There is a class of mutations that can be described as “stuttering DNA” with long tracks of repeats. The repeat expansion in the C9orf72 gene is the most common genetic cause of ALS and FTD. The size of the expansions is very variable between different individuals (30-8000 repeats), and whether these alleles have the same pathological significance is unknown. Understanding the mechanistic basis of the toxicity behind mutant C9orf72 is vital to the development of effective therapies and diagnostics. Expansion carriers produce about half the normal amount of C9orf72 protein. Because the addition of methyl groups to a DNA region could silence gene expression, we investigated if such modifications explain the reduction in C9orf72 protein. We hypothesize that the methylation suppresses the production of toxic RNAs and peptides, which also leads to collateral damage (suppression of the normal C9orf72 protein).

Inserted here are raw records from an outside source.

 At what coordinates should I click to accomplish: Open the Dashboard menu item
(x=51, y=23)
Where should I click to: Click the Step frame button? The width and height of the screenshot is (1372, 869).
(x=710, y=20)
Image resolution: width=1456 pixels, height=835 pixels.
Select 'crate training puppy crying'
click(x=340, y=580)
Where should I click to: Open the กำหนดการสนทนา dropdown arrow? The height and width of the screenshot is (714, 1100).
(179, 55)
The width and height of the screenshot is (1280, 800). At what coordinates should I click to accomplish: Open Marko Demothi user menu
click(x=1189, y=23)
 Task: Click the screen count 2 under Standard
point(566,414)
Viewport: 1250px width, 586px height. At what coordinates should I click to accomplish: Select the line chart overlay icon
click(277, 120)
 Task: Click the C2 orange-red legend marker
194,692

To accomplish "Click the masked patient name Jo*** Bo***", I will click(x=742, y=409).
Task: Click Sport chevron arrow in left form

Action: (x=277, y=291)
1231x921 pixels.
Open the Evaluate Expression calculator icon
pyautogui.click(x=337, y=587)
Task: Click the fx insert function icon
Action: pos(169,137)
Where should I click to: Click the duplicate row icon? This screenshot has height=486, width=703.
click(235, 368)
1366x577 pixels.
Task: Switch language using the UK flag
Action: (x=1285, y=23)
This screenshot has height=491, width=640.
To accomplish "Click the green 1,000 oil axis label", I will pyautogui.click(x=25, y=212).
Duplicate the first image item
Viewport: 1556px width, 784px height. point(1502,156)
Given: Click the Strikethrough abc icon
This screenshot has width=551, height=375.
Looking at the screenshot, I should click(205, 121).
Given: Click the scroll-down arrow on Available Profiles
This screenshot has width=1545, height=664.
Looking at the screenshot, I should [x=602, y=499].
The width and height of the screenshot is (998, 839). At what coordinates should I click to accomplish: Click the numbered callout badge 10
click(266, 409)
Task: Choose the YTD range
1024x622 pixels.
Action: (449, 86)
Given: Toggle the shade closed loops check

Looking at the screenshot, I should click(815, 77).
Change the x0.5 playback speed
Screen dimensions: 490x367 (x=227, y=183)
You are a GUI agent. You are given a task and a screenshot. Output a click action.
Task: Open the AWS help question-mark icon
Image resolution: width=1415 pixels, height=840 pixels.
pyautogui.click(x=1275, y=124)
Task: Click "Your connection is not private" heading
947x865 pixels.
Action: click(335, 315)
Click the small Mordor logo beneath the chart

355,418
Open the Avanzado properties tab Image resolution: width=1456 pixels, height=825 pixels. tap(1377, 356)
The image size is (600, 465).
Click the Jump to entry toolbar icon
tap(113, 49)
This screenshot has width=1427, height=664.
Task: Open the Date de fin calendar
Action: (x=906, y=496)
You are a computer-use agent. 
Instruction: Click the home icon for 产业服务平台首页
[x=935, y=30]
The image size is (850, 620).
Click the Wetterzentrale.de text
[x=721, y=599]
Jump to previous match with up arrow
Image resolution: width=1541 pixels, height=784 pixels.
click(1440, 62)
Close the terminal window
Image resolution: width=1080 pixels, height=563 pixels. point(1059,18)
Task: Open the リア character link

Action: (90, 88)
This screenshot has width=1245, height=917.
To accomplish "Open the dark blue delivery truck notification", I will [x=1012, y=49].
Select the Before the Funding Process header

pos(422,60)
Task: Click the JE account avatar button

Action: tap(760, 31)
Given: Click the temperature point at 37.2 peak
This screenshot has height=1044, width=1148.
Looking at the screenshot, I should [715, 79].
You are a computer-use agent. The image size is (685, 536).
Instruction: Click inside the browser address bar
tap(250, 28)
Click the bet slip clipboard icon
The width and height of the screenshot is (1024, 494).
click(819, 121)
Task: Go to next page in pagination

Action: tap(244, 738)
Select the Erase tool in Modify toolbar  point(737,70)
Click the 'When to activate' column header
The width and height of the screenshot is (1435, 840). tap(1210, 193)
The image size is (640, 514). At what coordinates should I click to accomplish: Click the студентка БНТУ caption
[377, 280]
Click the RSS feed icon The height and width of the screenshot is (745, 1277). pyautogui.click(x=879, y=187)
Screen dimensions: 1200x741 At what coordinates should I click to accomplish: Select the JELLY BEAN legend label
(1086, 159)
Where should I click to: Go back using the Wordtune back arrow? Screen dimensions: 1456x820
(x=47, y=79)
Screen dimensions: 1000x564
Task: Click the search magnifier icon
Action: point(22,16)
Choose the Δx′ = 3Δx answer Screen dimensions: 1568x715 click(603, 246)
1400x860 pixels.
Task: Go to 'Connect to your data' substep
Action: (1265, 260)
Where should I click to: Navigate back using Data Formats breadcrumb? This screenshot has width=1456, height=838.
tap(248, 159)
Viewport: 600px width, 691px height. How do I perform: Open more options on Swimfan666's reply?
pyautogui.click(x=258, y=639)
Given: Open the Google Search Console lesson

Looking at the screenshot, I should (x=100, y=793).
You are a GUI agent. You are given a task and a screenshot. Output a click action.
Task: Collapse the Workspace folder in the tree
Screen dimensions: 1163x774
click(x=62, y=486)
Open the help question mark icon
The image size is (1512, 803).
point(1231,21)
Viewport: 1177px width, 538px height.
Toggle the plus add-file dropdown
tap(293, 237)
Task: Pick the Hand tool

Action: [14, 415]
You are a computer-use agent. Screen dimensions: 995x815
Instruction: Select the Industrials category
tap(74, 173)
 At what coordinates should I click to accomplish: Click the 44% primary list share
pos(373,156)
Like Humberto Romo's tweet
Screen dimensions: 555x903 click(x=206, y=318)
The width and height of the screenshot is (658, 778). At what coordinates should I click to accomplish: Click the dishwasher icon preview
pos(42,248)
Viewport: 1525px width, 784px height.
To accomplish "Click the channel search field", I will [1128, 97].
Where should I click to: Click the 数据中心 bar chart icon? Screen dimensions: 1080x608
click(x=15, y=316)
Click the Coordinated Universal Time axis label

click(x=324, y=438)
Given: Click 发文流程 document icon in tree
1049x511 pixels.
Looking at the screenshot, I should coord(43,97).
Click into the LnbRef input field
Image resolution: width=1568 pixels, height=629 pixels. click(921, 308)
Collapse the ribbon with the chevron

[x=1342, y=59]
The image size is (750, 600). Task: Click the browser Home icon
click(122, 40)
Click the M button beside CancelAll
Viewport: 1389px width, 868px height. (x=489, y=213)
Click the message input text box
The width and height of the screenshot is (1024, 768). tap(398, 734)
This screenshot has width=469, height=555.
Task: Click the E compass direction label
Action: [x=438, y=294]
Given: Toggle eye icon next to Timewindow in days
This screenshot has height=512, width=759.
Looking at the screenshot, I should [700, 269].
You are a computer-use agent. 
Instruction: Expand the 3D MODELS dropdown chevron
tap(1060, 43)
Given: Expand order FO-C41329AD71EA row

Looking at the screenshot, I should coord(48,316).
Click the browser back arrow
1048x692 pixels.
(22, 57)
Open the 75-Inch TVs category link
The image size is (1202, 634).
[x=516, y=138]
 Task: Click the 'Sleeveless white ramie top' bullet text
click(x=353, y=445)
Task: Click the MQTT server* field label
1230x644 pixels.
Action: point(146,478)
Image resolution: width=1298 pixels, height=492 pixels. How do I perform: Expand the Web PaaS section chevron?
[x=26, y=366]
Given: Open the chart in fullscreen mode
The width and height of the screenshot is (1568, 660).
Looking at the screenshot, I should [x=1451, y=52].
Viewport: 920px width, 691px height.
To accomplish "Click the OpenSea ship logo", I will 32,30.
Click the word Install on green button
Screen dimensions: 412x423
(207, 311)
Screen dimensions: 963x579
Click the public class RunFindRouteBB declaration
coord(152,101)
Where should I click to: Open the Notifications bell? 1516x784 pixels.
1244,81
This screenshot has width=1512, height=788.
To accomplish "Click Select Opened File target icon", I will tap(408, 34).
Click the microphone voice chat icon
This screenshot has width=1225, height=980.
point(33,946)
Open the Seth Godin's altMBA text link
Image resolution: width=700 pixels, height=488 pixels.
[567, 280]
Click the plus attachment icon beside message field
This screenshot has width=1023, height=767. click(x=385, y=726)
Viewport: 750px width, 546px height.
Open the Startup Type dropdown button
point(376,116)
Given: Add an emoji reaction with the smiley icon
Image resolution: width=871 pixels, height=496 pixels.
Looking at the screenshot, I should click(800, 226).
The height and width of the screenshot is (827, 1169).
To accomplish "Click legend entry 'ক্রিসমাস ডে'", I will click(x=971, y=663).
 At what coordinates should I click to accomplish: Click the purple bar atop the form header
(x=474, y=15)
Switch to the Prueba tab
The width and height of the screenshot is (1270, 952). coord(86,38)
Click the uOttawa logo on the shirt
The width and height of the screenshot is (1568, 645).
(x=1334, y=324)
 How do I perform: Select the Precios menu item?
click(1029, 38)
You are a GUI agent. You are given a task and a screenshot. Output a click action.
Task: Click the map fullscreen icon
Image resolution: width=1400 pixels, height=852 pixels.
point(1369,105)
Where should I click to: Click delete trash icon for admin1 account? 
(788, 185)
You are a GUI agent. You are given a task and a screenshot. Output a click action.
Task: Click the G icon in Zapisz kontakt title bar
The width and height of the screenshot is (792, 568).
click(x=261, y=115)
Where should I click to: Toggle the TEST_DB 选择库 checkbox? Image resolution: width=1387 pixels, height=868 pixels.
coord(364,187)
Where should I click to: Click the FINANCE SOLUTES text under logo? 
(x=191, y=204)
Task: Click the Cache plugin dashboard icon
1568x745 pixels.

Evaluating methylation within the repeats was not an easy task. During the grant period we successfully developed a novel method to analyze the methylation status of the repeat expansion, and demonstrated that methylation is a direct consequence of the expansion. When we examined the data from multiple blood and brain samples, a clear pattern emerged. For DNA with up to 90 repeats, no methylation was present, but once this region extends beyond 90 repeats, it always picks up methyl groups. This pattern held true regardless of a person’s diagnosis of ALS or FTD. Notably, the final interpretation of our results will be the subject of ongoing investigation.

Our assay has qualities of a biomarker based on the three following arguments. First, it could predict large vs. small/intermediate alleles: methylation was detected only for large expansions, but not for normal (2-22 repeats) or intermediate alleles (up to 90 repeats). Second, the methylation was identified in both blood and brain tissue of the same individual. Third, the methylation is stable over time, since it was detected in carriers with a wide range of ages (24–74 years); and it is present in both patients and currently unaffected (presymptomatic) individuals.

Importantly, our assay is useful for establishing a more accurate cut-off for pathological number of repeats. We concluded that small expansions (<90 repeats) might be considered ‘‘pre-mutations’’ to reflect their propensity to expand in the next generation and/or within different tissues of the same individual, including brain. For instance, we reported a Canadian family in which 70-repeats from the father (unaffected at age 89 years) expanded during parent-offspring transmission and started the first generation affected by ALS (four children carry a 1750-repeat allele). Hence, our study supports the hypothesis of multiple origins for the expansion; and follow-up studies might help explain the unusually high frequency of C9orf72-patients without family history of ALS or FTD. Likely, these cases represent the first generation in which the mutation jumped to the pathological range.

Notably, our assay revealed that the epigenetic profile has been reset in immortalized skin cells (fibroblasts). To further investigate DNA methylation at the C9orf72 locus in fibroblasts and embryonic stem cell lines, we established international collaboration with teams in the UK and Israel. Such studies are important because cell models are used for investigating the ALS/FTD disease mechanism.

We generated data that contributed to 17 presentations and 14 pear-review publications, including 5 manuscripts in preparation that will likely be published in 2016.